Editorial

Un turismo con reglas claras de juego

El manifiesto publicado ayer por la industria hotelera constituye una declaración de guerra formal contra la creciente presión que sufre el sector por causa de los arrendamientos turísticos irregulares. Aunque se trata de una vieja actividad de economía sumergida, el desarrollo de las plataformas digitales de intermediación ha convertido esta iniciativa –tradicionalmente marginal– en un modelo de negocio capaz de mover grandes sumas y de competir con ferocidad con el sector turístico. Las nueve patronales que han suscrito el manifiesto denuncian que la oferta irregular turística en España supera ya con creces la reglada, al tiempo que critican la “pasividad” de las Administraciones a la hora de regularizar la actividad. Los hoteleros dejan claro que no pretenden impedir el alquiler de viviendas particulares, pero sí exigir que todos los actores “jueguen con las mismas reglas”.

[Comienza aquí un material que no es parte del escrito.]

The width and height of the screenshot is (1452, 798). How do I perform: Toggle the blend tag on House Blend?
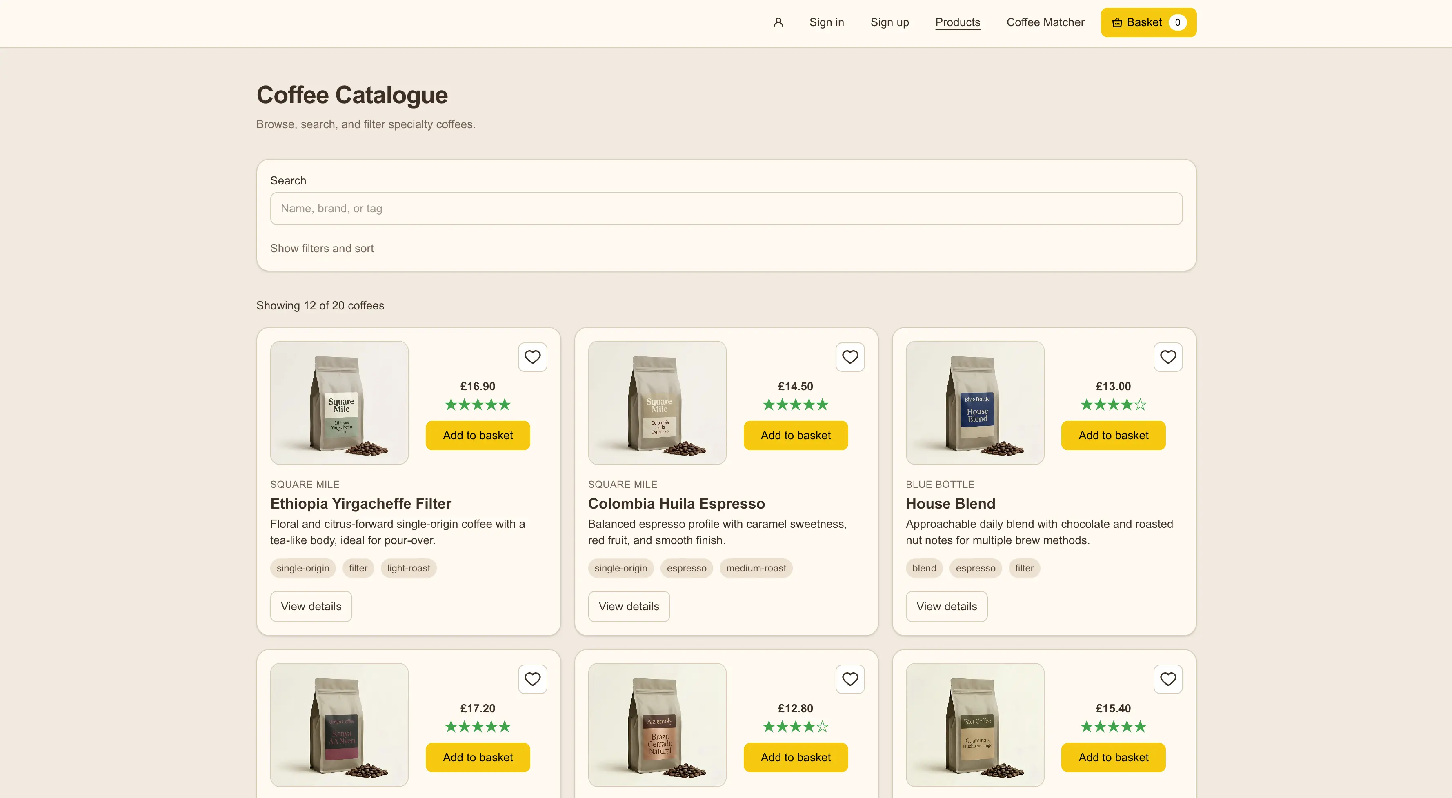pos(924,568)
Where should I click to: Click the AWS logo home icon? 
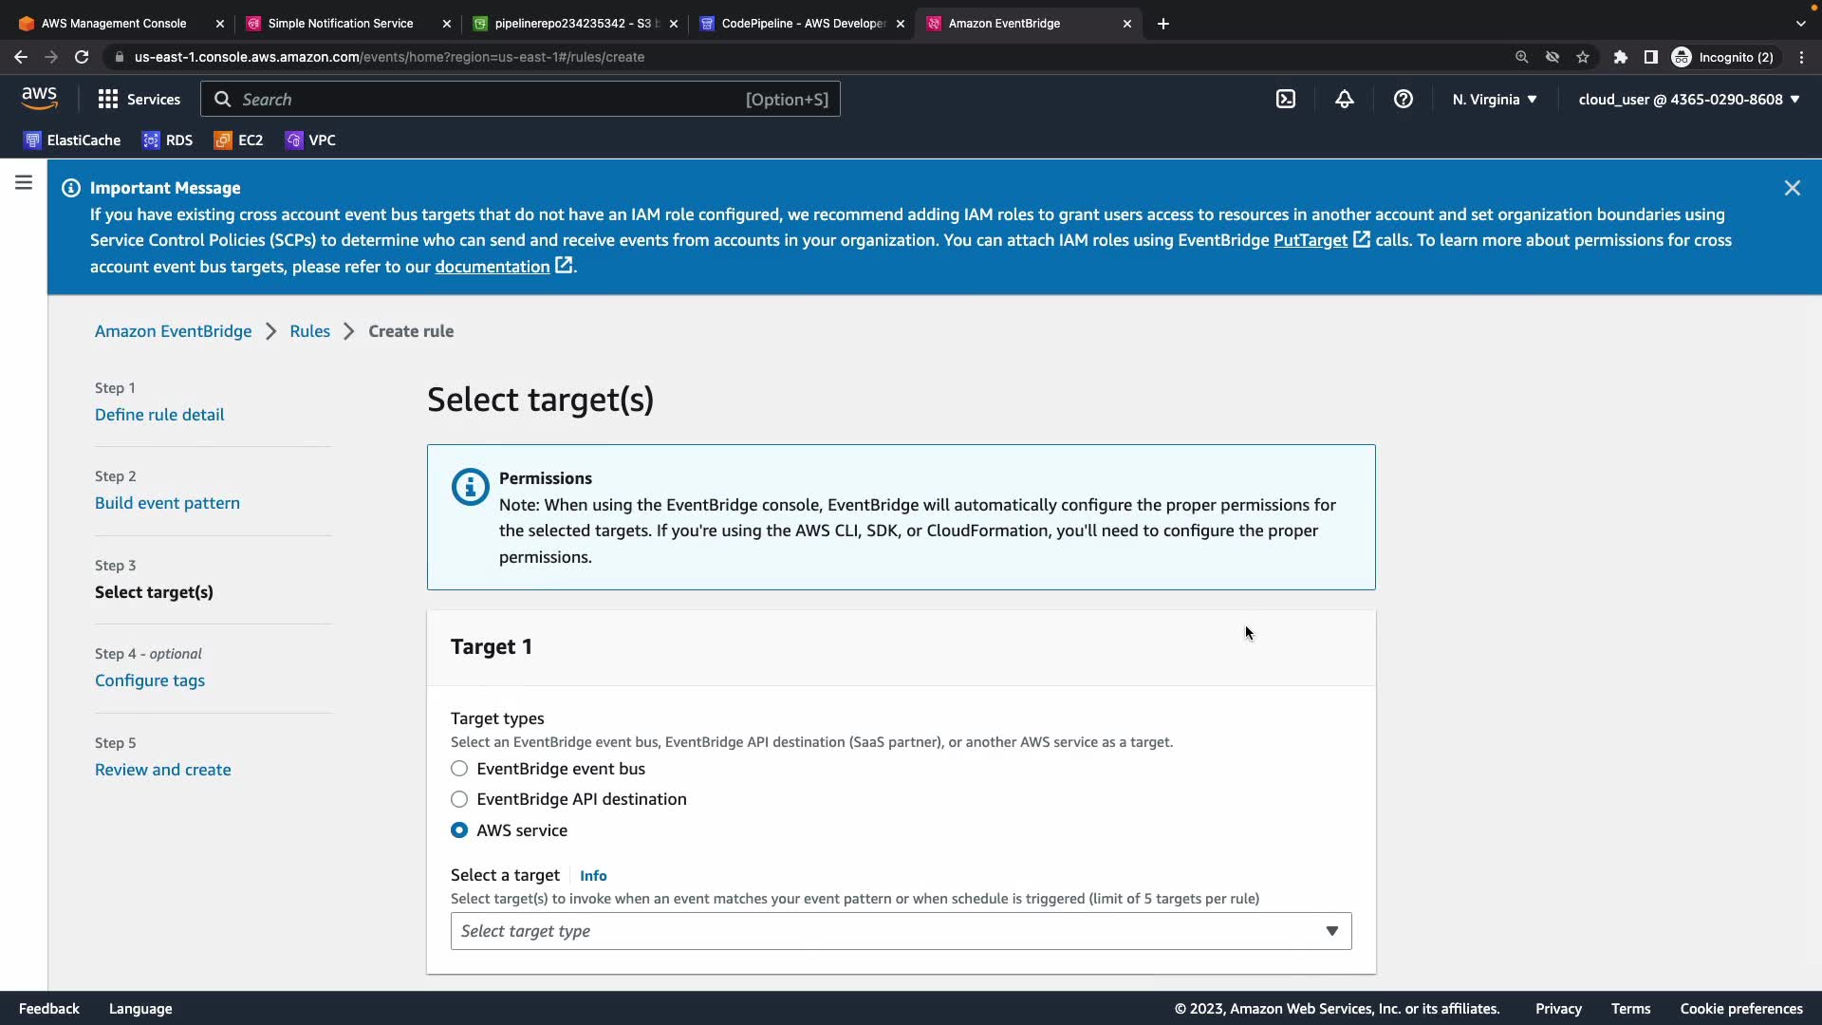point(39,98)

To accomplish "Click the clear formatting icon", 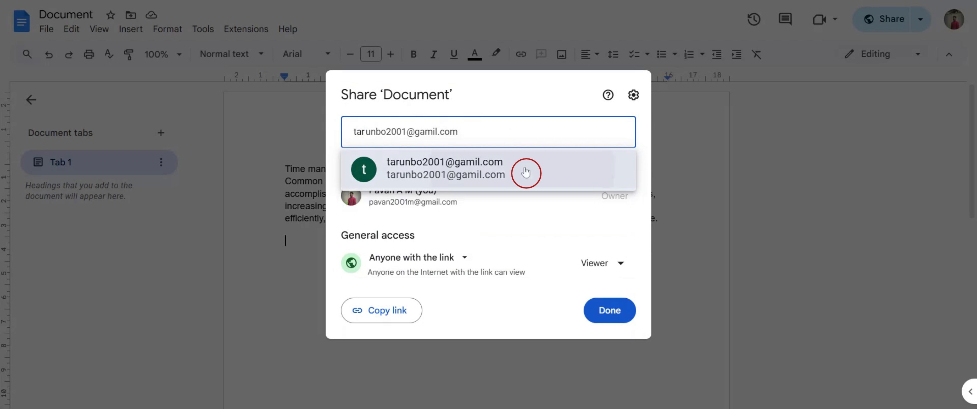I will [x=756, y=54].
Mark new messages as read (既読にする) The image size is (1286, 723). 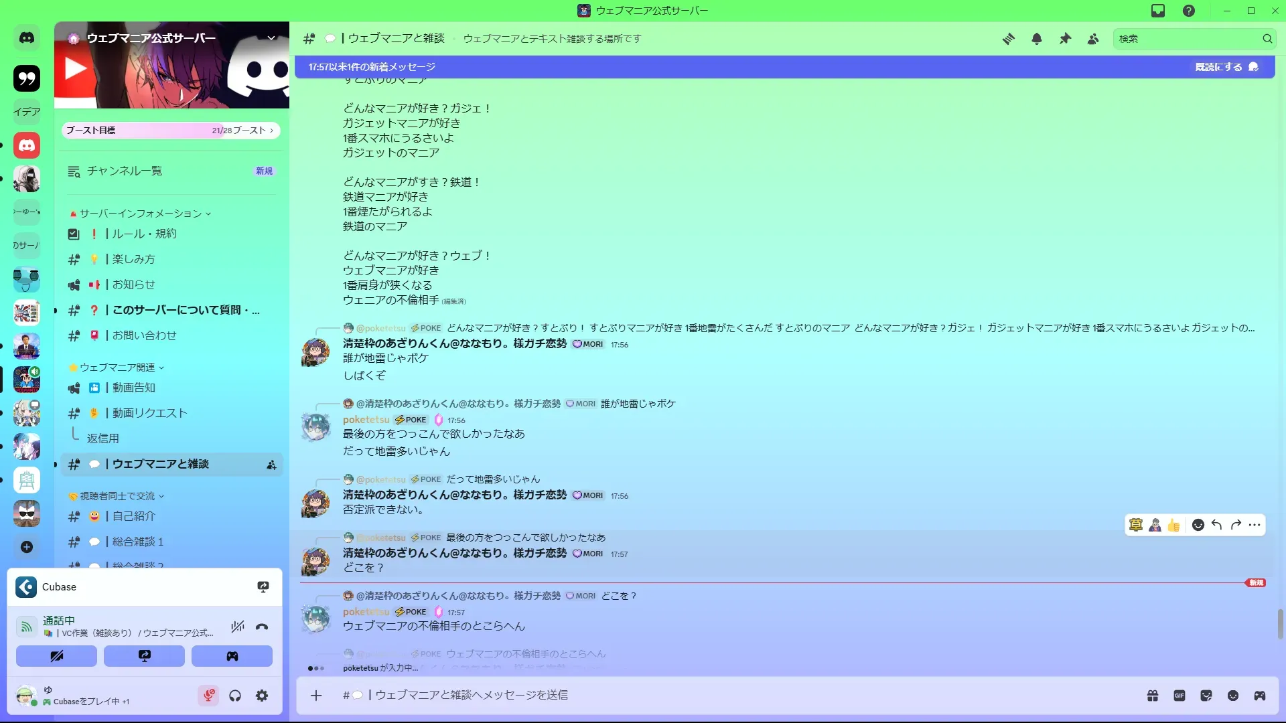[1226, 67]
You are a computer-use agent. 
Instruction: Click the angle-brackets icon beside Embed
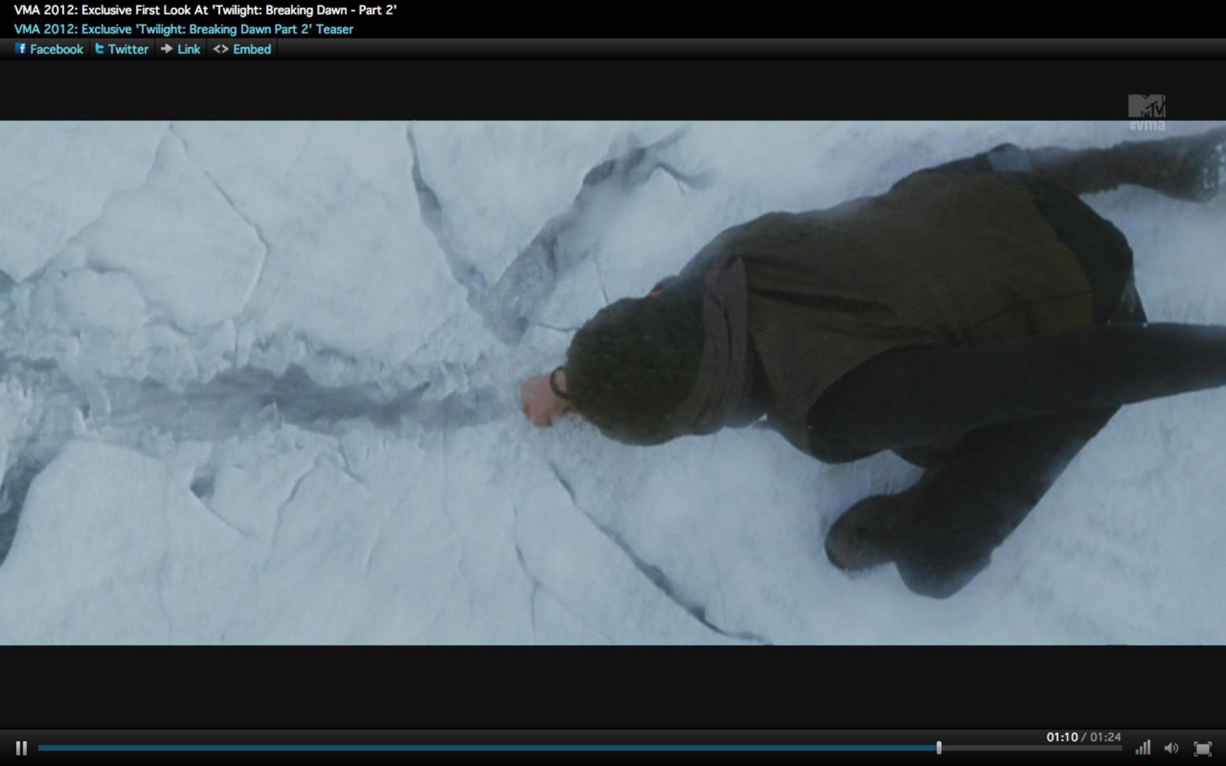(x=220, y=49)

La denuncia de la industria hotelera española tiene un fundamento objetivo cuantificable. Las estimaciones más recientes del INE confirman que en nuestro país se ofertan dos millones de camas turísticas irregulares, una cifra que supera ampliamente los 1,4 millones de plazas oficiales. Este crecimiento se debe fundamentalmente a la irrupción en el mercado de plataformas de internet que operan en el marco de la denominada economía colaborativa, esto es, que ponen en contacto directo oferta y demanda. Se trata de un esquema que en los últimos años ha ido evolucionando hasta constituir un negocio boyante, que incluye el cobro de comisiones a arrendadores y a arrendatarios.

La denuncia de las patronales hoteleras constituye un ejercicio de defensa perfectamente legítima frente a una actividad no regulada y que juega, por tanto, con clara ventaja en el mercado. Una modalidad de intercambio comercial cuya irregularidad no solo perjudica a la industria turística, sino que escapa al control de las arcas del Estado. La legislación española atribuye a las comunidades autónomas la facultad de legislar sobre este tipo de arrendamientos y, en ese marco, Cataluña se ha convertido recientemente en la primera Administración europea en sancionar a una empresa en este ámbito, el portal Airbnb.

No hay duda de que el enorme atractivo turístico que ofrece España constituye un marco muy sugestivo para desarrollar el mercado de arrendamiento inmobiliario, como demuestra, por ejemplo, el acuerdo suscrito hace unos días por Sareb con el grupo turístico Pierre & Vacances en torno a la cesión en régimen de alquiler de cuatro complejos en Alicante, Tarragona y Mallorca. Precisamente por ello, resulta urgente regular con la necesaria seguridad jurídica y transparencia, pero también bajo criterios de flexibilidad, eficiencia y competitividad, una actividad que puede contribuir considerablemente a potenciar el mercado turístico español y a alimentar el repunte de nuestra economía.